- Excerpt -
◇ ◇ ◇ ◇

I am trying to assemble haplotypes for a peculiar region of the human genome that (1) has high heterozygosity, (2) has variation in presence or absence of entire genes, and (3) encompasses a gene cluster of highly similar paralogues. This is obviously making assembly difficult, since a paralogue on the same chromosome may have only 10% divergence from its duplicate, while the homologue on the other chromosome has 5% differences due to segregating polymorphism at that locus. Currently, I have nanopore and short reads from this region, both at approximately 30X coverage. I would like to use canu to assemble the nanopore reads, then short reads to polish, but I am getting nowhere near the full assembly. My command is
canu -p prefix -d canu_run genomeSize=250k correctedErrorRate=0.144 minOverlapLength=500 -nanopore-raw sample.fastq
Here sample.fastq are reads filtered for my region of interest, so its a fairly small total assembly. So far, I have tried varying the corrected error rate between 0.1 and 0.2, and the minOverlapLength between 500 and 1000 with no luck. Using BLAST, I can see large chunks of my genes of interest in the prefix.unassembled.fasta file. It seems varying error rates should help find a sweet spot of expected divergence between reads from the same allele at a locus, reads from different alleles at a locus, and reads from different paralogous loci - I'm wondering, is there any other parameters I can vary to try and get a more complete assembly? Is there any preprocessing I can do with the more accurate short reads to lead to a more complete assembly? Ideally, I eventually want phased haplotype information.

◇ ◇ ◇ ◇

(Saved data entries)

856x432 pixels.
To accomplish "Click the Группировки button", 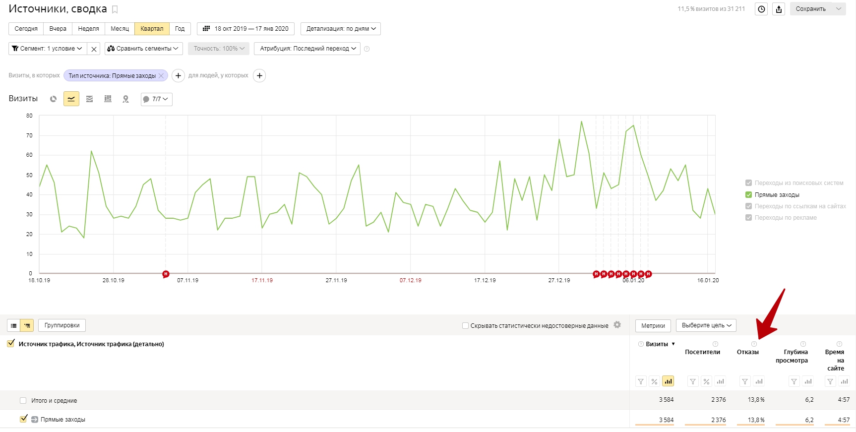I will point(62,325).
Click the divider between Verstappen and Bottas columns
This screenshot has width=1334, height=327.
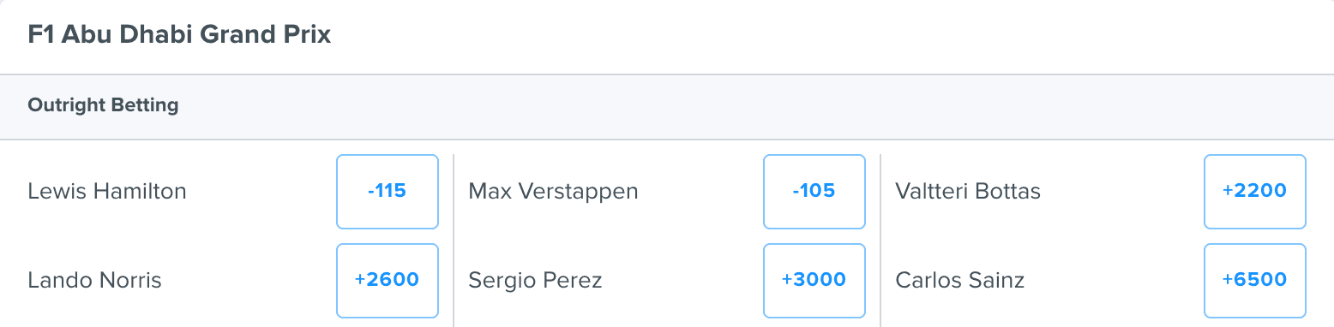(x=880, y=192)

◇ ◇ ◇ ◇

- What to produce -
Carry on the forum post about assembling haplotypes with canu, starting right after its final sentence. The saved data entries are separate material from the canu assembly post.

- Task result -
I don't have any good suggestions for additional Canu parameters to tweak, but have you tried the latest version of the Platanus assembler? It's designed for heterozgous genome assembly, and uses both long and short-read data. See more here:
https://www.nature.com/articles/s41467-019-09575-2
I did try platanus-allee too, neither work well, and actually, both seem to introduce errors, perhaps in the read correction stages (?). At least, if I use a set of gene-specific probe sequences to find long reads with plausible haplotypes (based on known gene order), and I do the same thing after canu or platanus-allee assembly, I find totally different haplotypes. Also, while the (error-ridden) haplotypes found in raw reads at least present the correct order of genes, the ones following platanus-allee and canu sometimes predict mapping of gene-specific probes that don't fit with known gene order, and sometimes one gene's probe will end up in the middle of a bunch of probes for another gene.
Going to write my own script to assemble based on these gene-specific probes.